Quand le sénateur libéral Jim Munson lui a rappelé que le ministre n'avait pas écarté la possibilité d'installations au Canada, le fonctionnaire a d'abord répliqué qu'il vaudrait mieux poser cette question «hypothétique» aux autorités politiques. «Cela n'a absolument pas été exclu», a-t-il toutefois convenu, pour ajouter aussitôt: «Mais ce sont les États-Unis eux-mêmes qui nous ont clairement dit, d'entrée de jeu, qu'ils ne cherchaient pas pour le système limité actuel à avoir accès au territoire canadien.»
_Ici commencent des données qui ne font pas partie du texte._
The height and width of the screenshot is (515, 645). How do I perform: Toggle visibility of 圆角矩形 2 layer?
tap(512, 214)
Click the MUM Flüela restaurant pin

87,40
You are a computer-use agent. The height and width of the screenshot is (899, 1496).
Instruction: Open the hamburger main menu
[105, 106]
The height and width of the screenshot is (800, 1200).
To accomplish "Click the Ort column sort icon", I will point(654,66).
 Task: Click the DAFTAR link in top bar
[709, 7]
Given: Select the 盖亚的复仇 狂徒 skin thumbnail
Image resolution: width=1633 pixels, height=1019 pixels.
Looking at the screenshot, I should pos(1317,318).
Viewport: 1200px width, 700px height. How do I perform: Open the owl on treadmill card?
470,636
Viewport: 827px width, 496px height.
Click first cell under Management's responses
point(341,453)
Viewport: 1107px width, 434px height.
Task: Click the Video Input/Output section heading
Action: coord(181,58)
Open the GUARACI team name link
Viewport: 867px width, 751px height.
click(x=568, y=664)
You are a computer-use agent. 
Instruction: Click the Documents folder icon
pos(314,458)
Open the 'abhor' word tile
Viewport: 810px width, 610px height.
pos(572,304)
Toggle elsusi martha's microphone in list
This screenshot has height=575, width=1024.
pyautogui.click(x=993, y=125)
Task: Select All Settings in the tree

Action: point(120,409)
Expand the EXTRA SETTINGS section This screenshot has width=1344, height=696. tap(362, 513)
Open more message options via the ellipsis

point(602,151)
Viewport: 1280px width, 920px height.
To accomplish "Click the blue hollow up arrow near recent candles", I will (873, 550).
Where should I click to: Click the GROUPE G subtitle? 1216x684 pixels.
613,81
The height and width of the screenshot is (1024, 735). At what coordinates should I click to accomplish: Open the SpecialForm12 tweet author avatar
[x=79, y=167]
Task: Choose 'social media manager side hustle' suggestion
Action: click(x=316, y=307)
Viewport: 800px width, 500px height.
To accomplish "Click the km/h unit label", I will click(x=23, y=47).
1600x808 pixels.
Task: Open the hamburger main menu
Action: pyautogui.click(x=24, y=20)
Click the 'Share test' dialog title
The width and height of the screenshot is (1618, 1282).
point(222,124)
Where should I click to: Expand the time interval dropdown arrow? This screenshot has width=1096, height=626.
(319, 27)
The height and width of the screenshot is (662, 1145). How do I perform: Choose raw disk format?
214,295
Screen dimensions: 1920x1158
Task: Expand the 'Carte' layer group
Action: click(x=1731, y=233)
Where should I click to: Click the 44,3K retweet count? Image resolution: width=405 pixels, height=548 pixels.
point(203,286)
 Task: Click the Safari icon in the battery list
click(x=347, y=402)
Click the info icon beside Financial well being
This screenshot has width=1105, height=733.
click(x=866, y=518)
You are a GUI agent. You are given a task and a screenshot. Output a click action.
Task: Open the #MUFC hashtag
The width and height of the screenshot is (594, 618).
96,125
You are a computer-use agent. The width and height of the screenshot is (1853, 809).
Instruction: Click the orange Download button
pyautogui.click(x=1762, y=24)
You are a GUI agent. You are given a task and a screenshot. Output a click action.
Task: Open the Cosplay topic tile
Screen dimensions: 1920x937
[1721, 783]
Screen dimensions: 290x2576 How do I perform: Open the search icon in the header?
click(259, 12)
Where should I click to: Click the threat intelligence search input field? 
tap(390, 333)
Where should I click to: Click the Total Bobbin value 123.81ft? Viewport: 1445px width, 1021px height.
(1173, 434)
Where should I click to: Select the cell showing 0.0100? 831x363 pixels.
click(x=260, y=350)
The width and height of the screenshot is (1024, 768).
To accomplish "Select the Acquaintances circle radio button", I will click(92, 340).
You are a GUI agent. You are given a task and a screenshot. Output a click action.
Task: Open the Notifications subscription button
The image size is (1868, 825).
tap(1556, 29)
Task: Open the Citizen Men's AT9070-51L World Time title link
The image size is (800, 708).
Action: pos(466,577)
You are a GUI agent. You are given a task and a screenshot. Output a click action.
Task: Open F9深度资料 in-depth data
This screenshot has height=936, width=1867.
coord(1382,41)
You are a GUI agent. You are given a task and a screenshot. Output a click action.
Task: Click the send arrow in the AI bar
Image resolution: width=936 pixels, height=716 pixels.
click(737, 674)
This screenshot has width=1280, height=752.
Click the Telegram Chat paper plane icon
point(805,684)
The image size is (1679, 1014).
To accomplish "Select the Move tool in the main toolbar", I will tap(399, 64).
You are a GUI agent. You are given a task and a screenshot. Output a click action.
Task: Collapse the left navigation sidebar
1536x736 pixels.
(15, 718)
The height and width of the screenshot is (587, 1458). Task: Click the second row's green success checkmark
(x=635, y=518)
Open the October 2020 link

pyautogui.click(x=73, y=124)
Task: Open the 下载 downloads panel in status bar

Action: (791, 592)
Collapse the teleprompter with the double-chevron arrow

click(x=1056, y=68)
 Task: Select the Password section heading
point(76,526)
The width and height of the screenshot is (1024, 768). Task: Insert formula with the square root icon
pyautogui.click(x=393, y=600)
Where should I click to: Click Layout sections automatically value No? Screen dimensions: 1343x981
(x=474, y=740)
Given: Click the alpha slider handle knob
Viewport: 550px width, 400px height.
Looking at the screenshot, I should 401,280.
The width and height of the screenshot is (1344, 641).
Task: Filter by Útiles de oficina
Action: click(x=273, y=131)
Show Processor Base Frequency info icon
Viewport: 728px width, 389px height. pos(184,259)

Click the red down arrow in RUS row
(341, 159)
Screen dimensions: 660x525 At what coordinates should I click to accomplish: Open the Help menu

Le ministre et le sous-ministre adjoint ont aussi répété qu'aucune décision sur la participation canadienne n'avait encore été prise — elle ne sera pas prise avant quelques mois — mais à la suite de l'exposé de M. Wright, on pouvait comprendre que le gouvernement préférerait participer au bouclier. La principale raison demeure le maintien du rôle de NORAD en matière d'alerte et de surveillance aérospatiale et par ricochet, la préservation de l'influence que le statut d'égal au sein de NORAD assure au Canada.

«Si NORAD ne remplit pas cette fonction [d'alerte dans le cadre du bouclier], le risque est de voir NORAD, en tant qu'institution, diminuée et contournée avec la mise en place par les États-Unis d'une structure de commandement strictement américaine», a déclaré M. Wright, après avoir rappelé que les Américains comptaient aller de l'avant, que le Canada le veuille ou non.

Du côté du Bloc québécois et du NPD, on craint plutôt que le Canada ne se trouve entraîné dans l'arsenalisation de l'espace. Le Canada demeure opposé au déploiement d'armes dans l'espace, ont de nouveau souligné MM. Pratt et Wright, et le projet «actuel» des États-Unis ne prévoit pas d'intercepteurs spatiaux.